[Problem details] Turn everything from the line containing "You are a GUI" down through the line containing "click(702, 662)" into a numbered list, skipping any blank lines.

[Dataset records]
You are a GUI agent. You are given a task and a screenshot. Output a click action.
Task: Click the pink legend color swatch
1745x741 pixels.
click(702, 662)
* * *
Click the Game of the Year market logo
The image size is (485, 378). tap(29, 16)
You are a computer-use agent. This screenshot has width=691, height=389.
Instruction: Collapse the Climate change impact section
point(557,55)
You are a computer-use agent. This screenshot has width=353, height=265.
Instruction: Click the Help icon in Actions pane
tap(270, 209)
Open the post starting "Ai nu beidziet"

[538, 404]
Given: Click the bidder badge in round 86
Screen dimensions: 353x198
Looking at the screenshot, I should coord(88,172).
==
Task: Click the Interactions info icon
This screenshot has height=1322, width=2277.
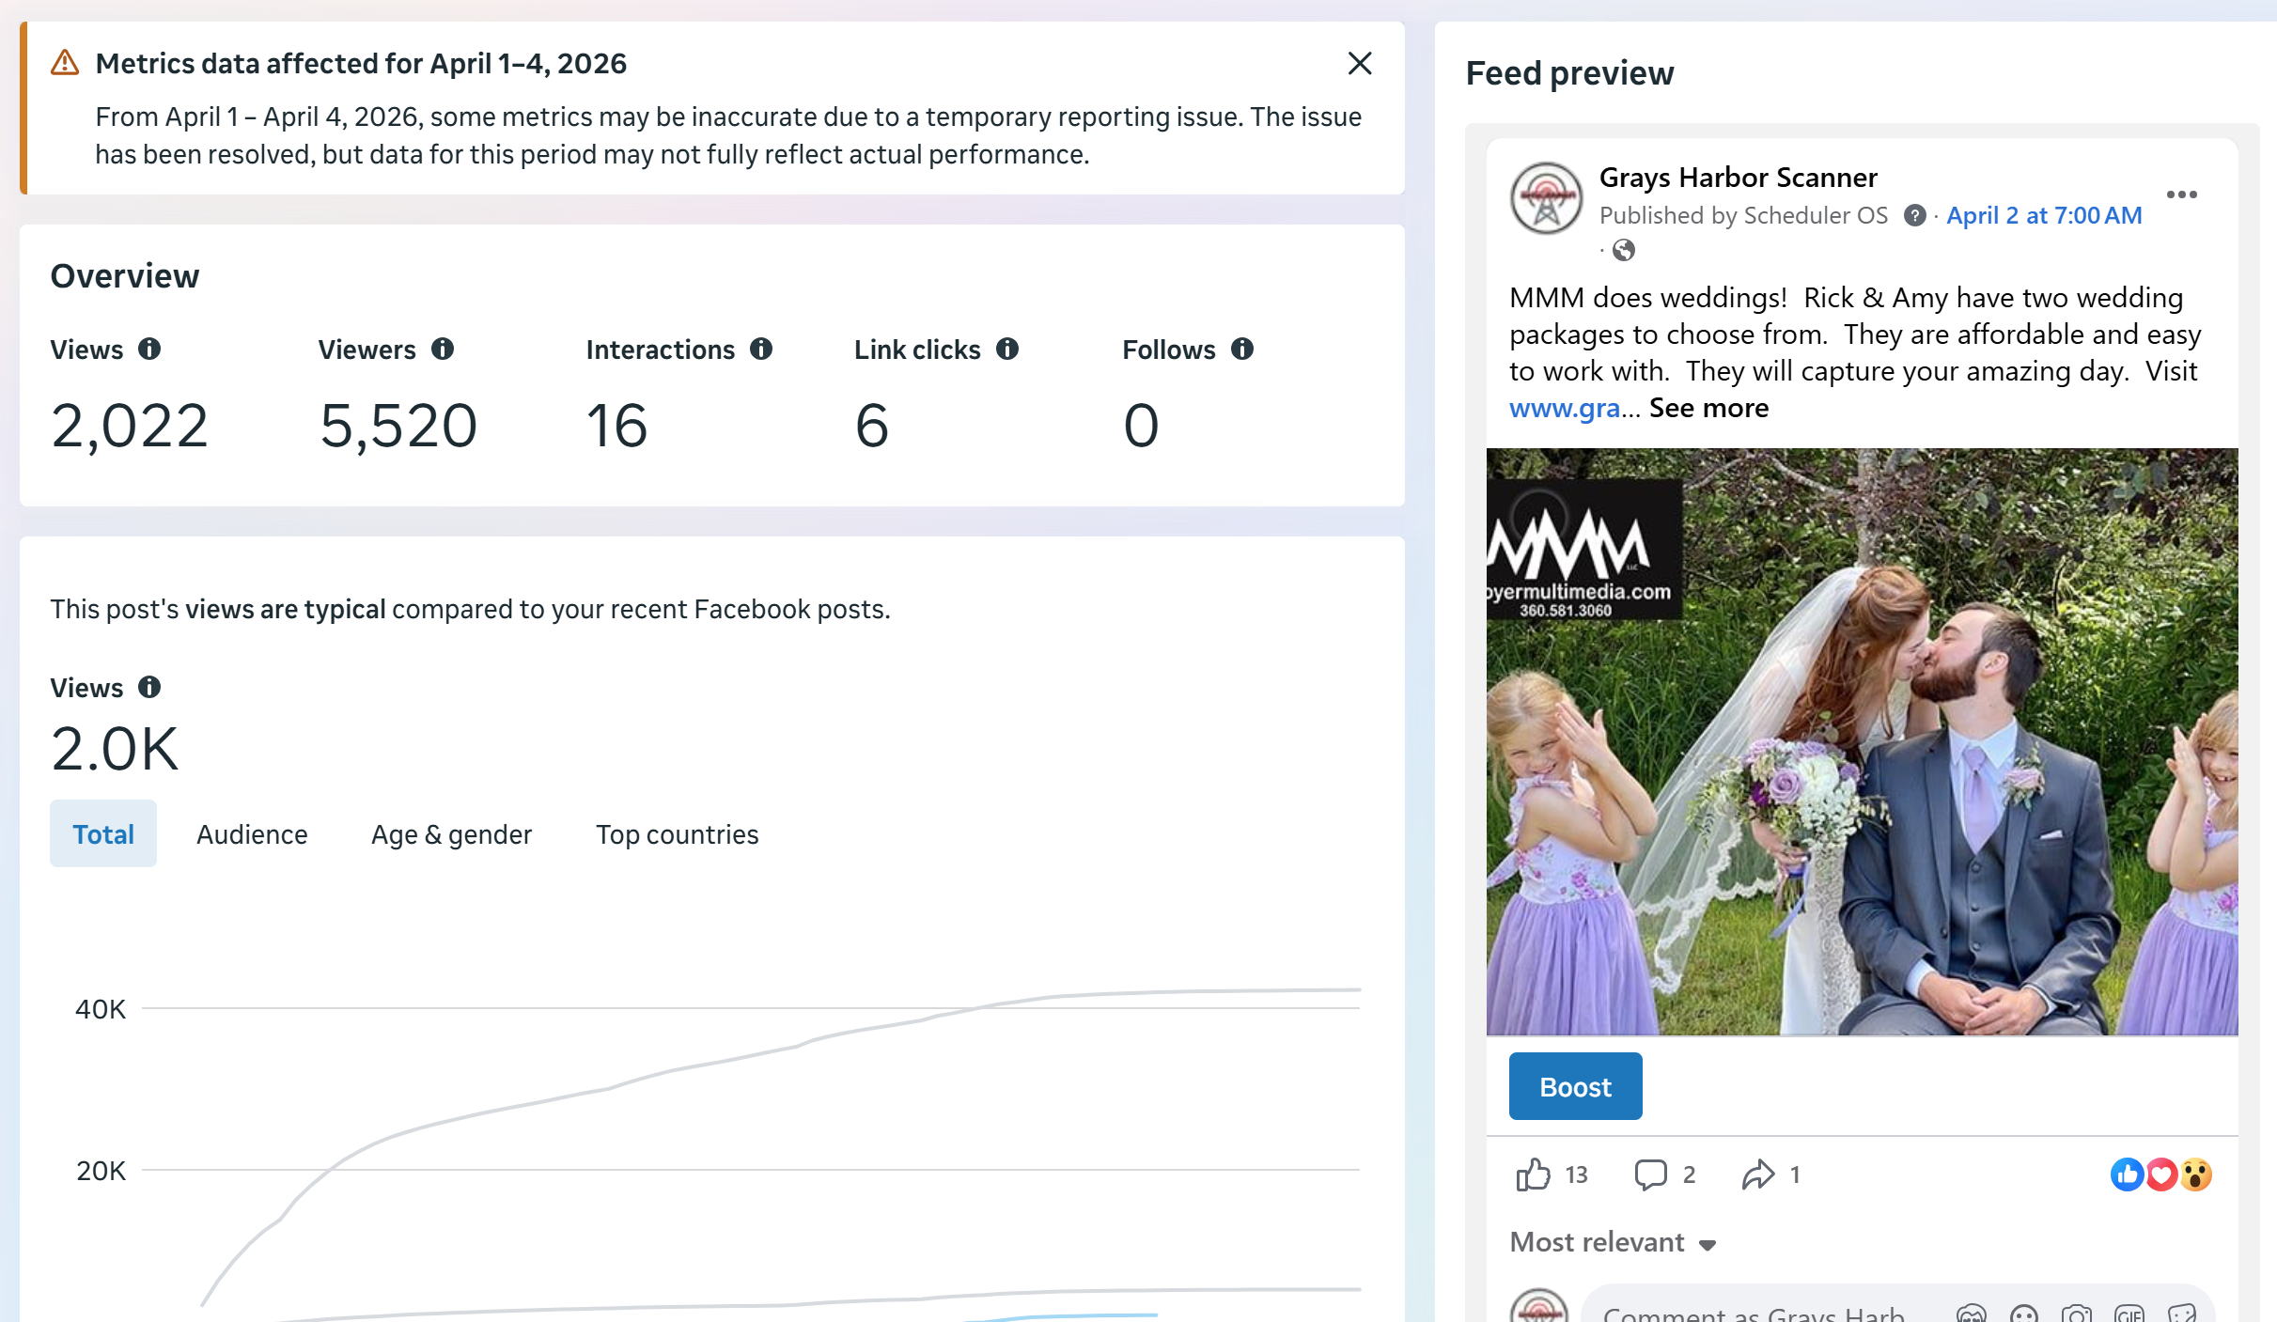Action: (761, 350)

[Exercise answer]
1. You are a GUI agent. You are given a task and a screenshot. Output a click action.
2. Task: Click the pink legend color swatch
3. 1745x741 pixels.
4. click(702, 662)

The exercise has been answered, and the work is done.